LA COUR DE CASSATION NOUS OFFRE UN CADEAU DE NOEL !
L’une des opérations courante dans le cadre de la transmission d’un patrimoine consiste à loger des actifs immobiliers dans une société civile immobilière, si possible endettée et de transmettre via une donation, la nue-propriété des parts sociales à ses enfants.
Les parents conservent alors l’usufruit des parts sociales, c’est-à-dire le fruit provenant de ses parts sociales : c’est-à-dire les dividendes.
Il est de même pour les revenus fonciers lorsque la SCI est imposée à l’IR (SCI de location de biens immobiliers ne relevant d’une location de type saisonnier), ils reviennent à l’usufruitier ; le déficit foncier est attribué lui au nue propriétaire, qui est le véritable associé de la SCI.
Lors du décès des parents, les enfants deviennent les associés en pleine propriété de la SCI et sans que les droits de « succession » trouvent à s’appliquer.

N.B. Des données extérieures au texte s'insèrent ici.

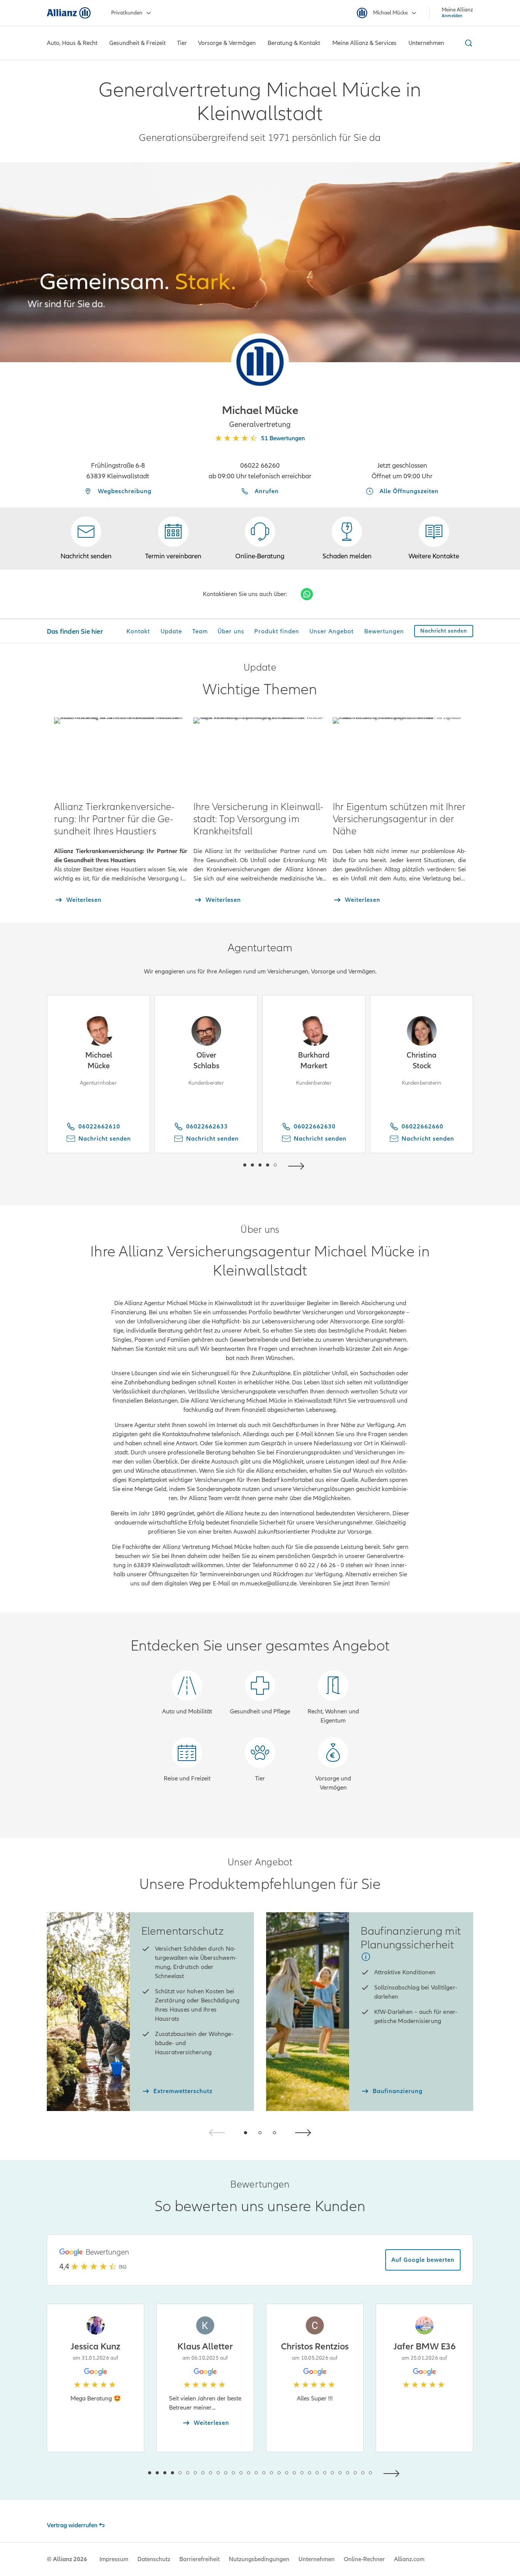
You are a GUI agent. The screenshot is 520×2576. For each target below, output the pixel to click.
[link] (260, 538)
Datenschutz (153, 2559)
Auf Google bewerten (423, 2260)
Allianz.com (409, 2559)
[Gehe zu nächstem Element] (298, 1165)
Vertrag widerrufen (72, 2525)
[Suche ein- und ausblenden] (467, 43)
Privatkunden (126, 13)
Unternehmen (316, 2559)
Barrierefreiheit (199, 2559)
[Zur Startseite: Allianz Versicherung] (69, 13)
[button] (260, 362)
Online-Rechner (364, 2559)
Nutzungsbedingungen (259, 2559)
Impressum (113, 2559)
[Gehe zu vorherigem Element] (222, 1165)
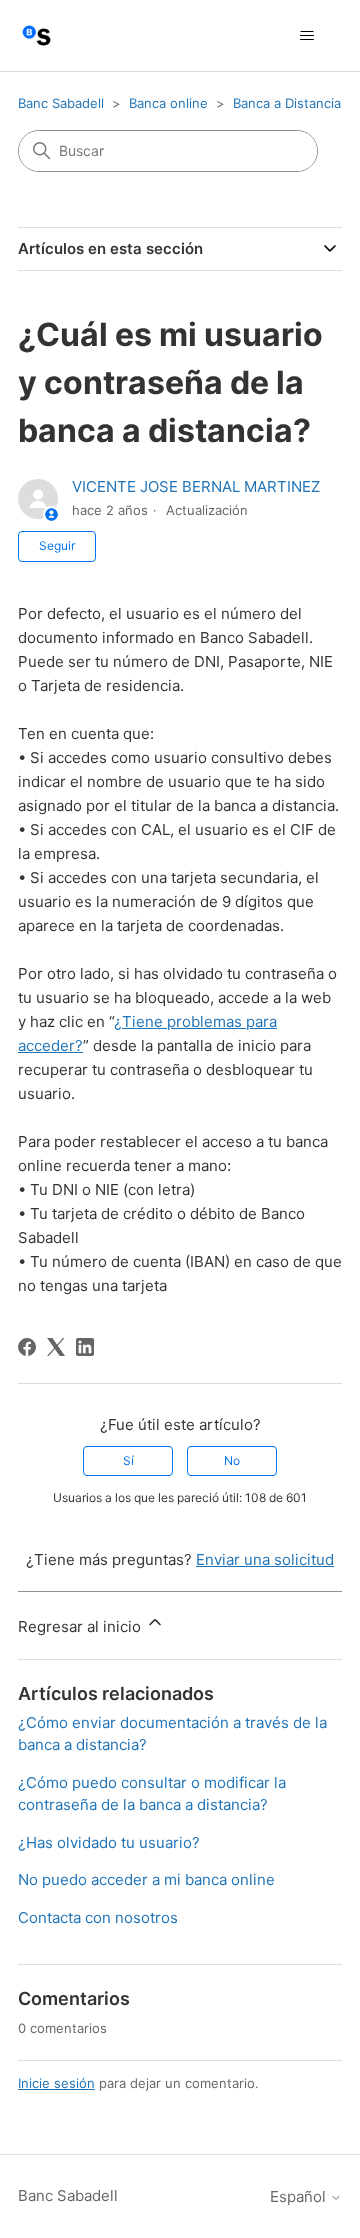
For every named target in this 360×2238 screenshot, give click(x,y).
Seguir (57, 545)
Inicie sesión (56, 2083)
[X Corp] (56, 1347)
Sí (128, 1460)
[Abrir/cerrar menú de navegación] (306, 36)
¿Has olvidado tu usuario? (109, 1842)
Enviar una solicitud (265, 1559)
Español (300, 2196)
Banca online (168, 103)
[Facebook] (27, 1347)
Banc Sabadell (61, 103)
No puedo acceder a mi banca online (146, 1879)
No (232, 1460)
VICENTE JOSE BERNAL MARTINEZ (196, 486)
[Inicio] (36, 35)
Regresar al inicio (81, 1626)
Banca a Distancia (287, 103)
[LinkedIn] (85, 1347)
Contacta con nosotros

La raison pratique est simple lorsque les parts sociales sont démembrés et que la SCI est endettée, la valeur de ces dernières peut être faible. D’autant plus que la valeur fiscale des titres est déterminée selon le barème de l’article 669 du CGI. La valeur imposable de l’usufruit viager et de la nue-propriété correspondante est alors fixée forfaitairement à une fraction de la valeur de la propriété entière, d’après l’âge de l’usufruitier, conformément au barème ci-après :
Âge de l’usufruitier | Valeur de l’usufruit | Valeur de la nue-propriété |
Jusqu’à 20 ans | 90 % | 10 % |
De 21 à 30 ans | 80 % | 20 % |
De 31 à 40 ans | 70 % | 30 % |
De 41 à 50 ans | 60 % | 40 % |
De 51 à 60 ans | 50 % | 50 % |
De 61 à 70 ans | 40 % | 60 % |
De 71 à 80 ans | 30 % | 70 % |
De 81 à 90 ans | 20 % | 80 % |
À partir de 91 ans | 10 % | 90 % |
Exemple :
Une SCI est détenue à 50% par monsieur et madame. Cette SCI d’un capital de 10.000 euros possède un appartement donné en location d’une valeur de 400.000 euros dont le prix d’achat a été financé par un apport en compte courant d’associés de 150.000 euros et un prêt de 250.000 euros. La valeur des parts sociales est égale à la valeur mathématique des titres soit la valeur marché de l’actif moins le passif.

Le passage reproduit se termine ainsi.